→ WHAT IS NEEDED
Each line from the one containing "Given: Click the" to the end of the data must be copied exactly, the first and last included; no other lines and no pictures belong in the copy.

→ DATA RECORDS
<<<<

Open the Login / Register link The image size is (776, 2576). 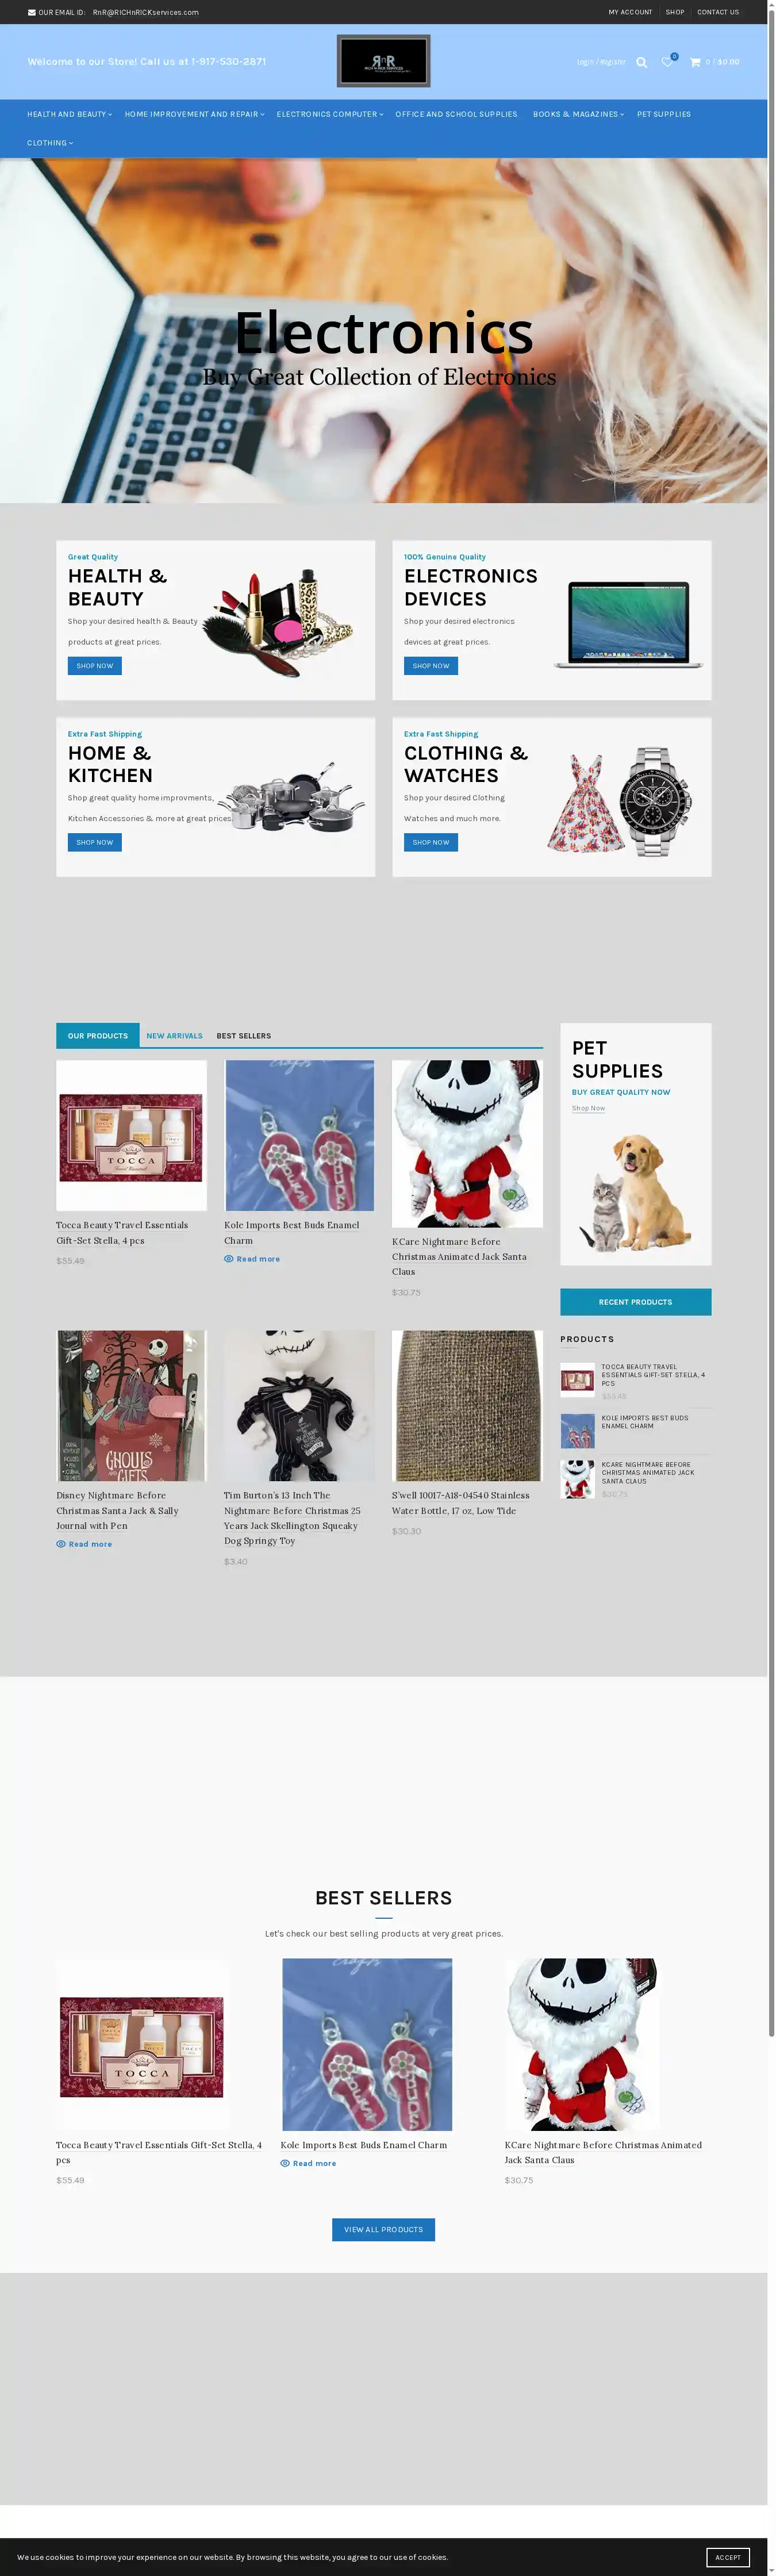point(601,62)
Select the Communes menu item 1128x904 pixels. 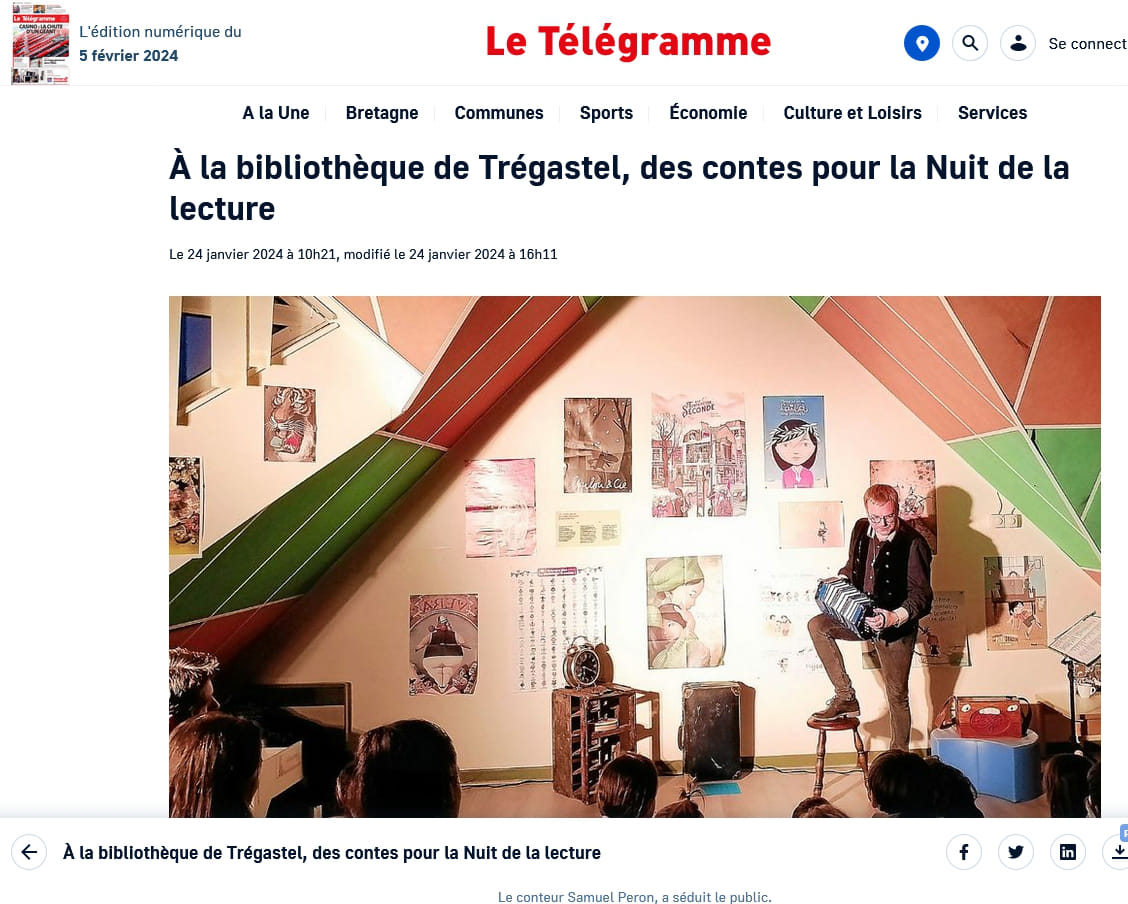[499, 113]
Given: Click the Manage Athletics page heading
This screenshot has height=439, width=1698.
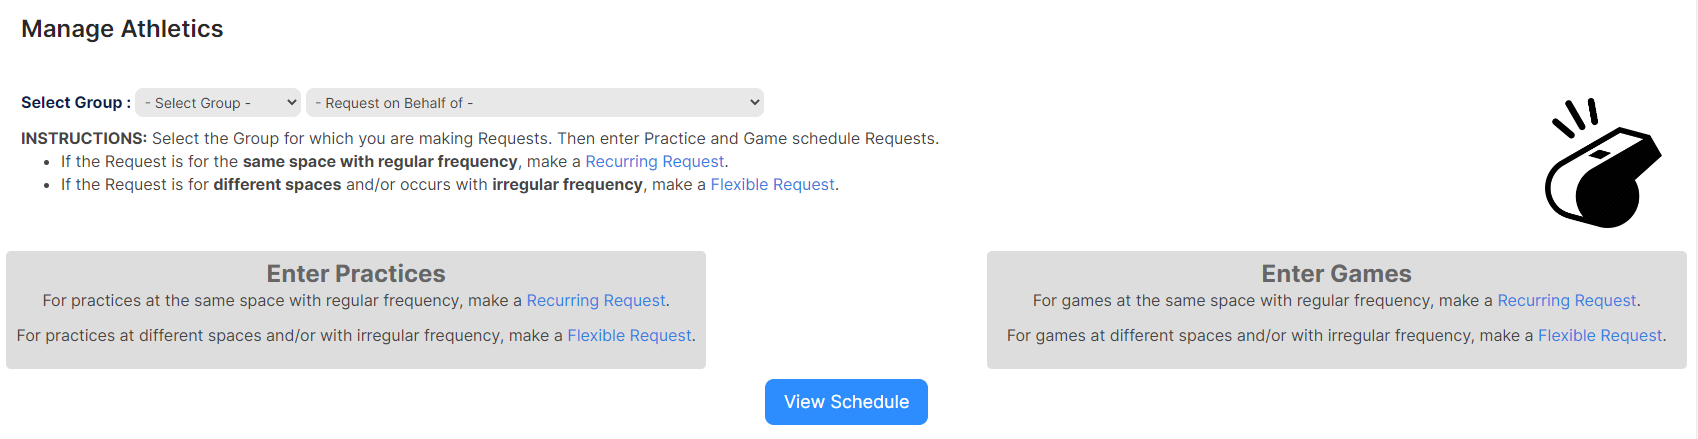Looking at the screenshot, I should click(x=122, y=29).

>>>>

→ TASK RESULT
Given: Click the Manage Athletics page heading
This screenshot has height=439, width=1698.
Looking at the screenshot, I should click(x=122, y=29).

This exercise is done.